Samsung locks corporate data security in KNOX Android
Corporate data leakage, viruses, malware attacks…
With smartphones and tablets becoming ever more prevalent in business circles, they can represent a headache for IT departments in large companies, in terms of managing secure data access. This is the area Samsung is addressing with its Samsung KNOX system, which it describes as an “end-to-end secure Android solution that provides security hardening from the hardware through to the application layer”.
It is part of the company’s B2B wider programme called SAFE (“Samsung for enterprise”), and is built on Security Enhanced (SE) Android, developed by NSA (National Security Agency).
Think in terms of device synchronisation, encryption and VPN support… In very basic terms, business and personal uses of a mobile device are kept completely separate.

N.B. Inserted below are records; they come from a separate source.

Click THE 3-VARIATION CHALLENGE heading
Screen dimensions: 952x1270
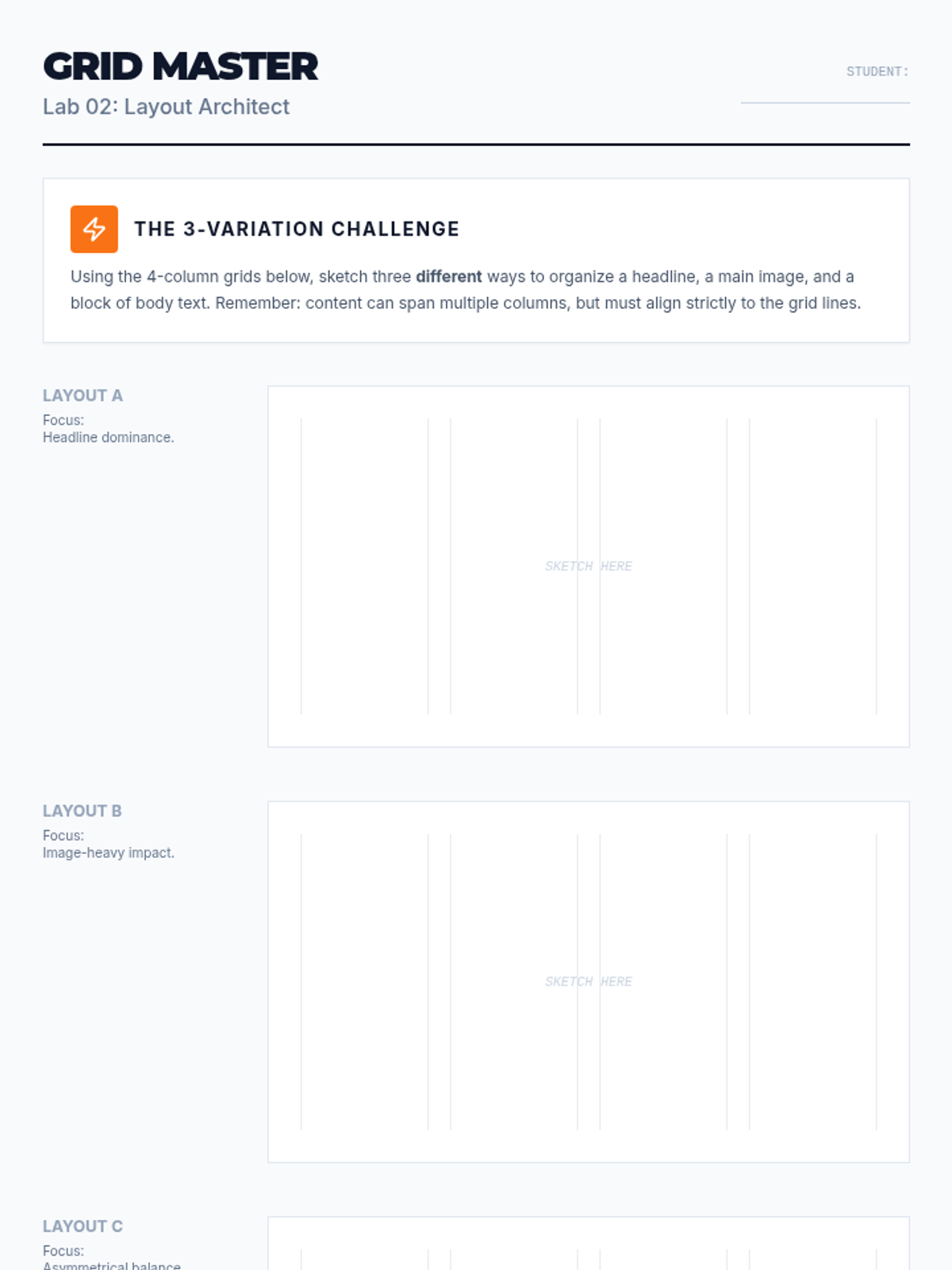297,229
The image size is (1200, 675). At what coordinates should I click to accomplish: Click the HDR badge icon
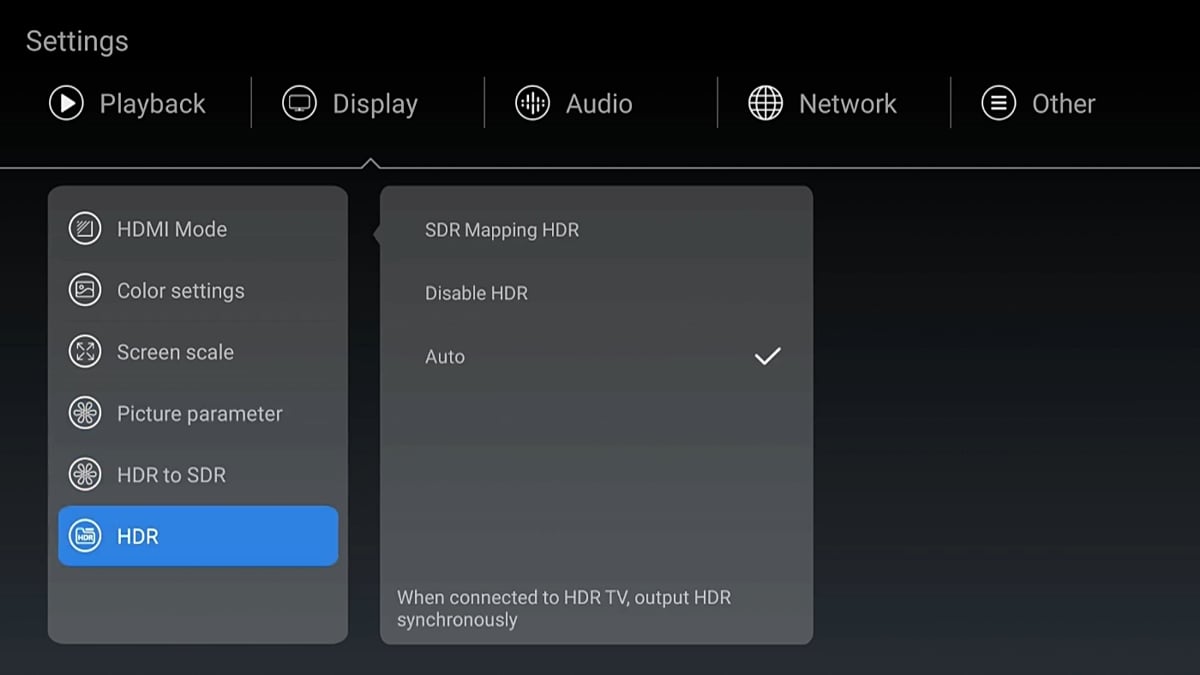point(85,536)
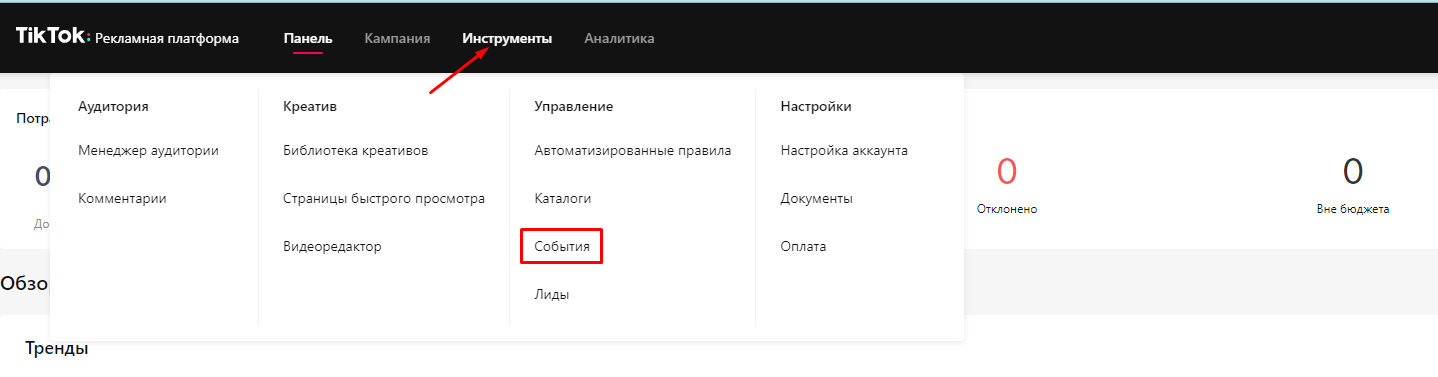This screenshot has width=1438, height=377.
Task: Open the Панель tab
Action: (x=308, y=39)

Easily accessible via an icon on the home screen, the KNOX container offers a variety of enterprise applications in a secure environment, including email, browser, contacts, calendars, file sharing, collaboration, CRM and business intelligence applications. Knox enables existing Android eco-system applications to automatically gain enterprise integration and validated, robust security with zero change to the application source code. KNOX relieves application developers from the burden of developing individual enterprise features such as FIPS compliant VPN, on-device encryption, Enterprise Single Sign On (SSO), Active Directory support and Smart Card based multi-factor authentication.
“The growing trend for BYOD (bring-your-own-device) has, naturally, introduced a variety of security issues to the enterprise, but the fact remains that businesses embracing this strategy are enjoying significant advantages over competitors, as well as a the benefits that come with a happy workforce,” said Simon Stanford, vp of IM division, Samsung Electronics UK & Ireland.
It will be available in certain Samsung Galaxy devices in the UK later this year, says the company.
The system is partly built with Centrify’s Active Directory-based mobile security and cloud identity technology.
Centrify’s press release states:
As part of this OEM agreement, Centrify will help Samsung power the growth of an easy-to-use, developer kit and ISV app ecosystem for Android in the enterprise through the licensing of its Mobile Authentication Services (MAS) Software Development Kit (SDK) into the Samsung for Enterprise (SAFE) SDK Framework. This enables any Android app developer to use this SAFE mobile client SDK within their rich native mobile app to enable “Zero Sign-On” from devices running KNOX to their cloud-based applications. This Zero Sign-On goes beyond traditional SSO for devices enrolled in the Centrify Cloud Service, by allowing users one-click sign-on to enterprise apps without having to enter a username and password.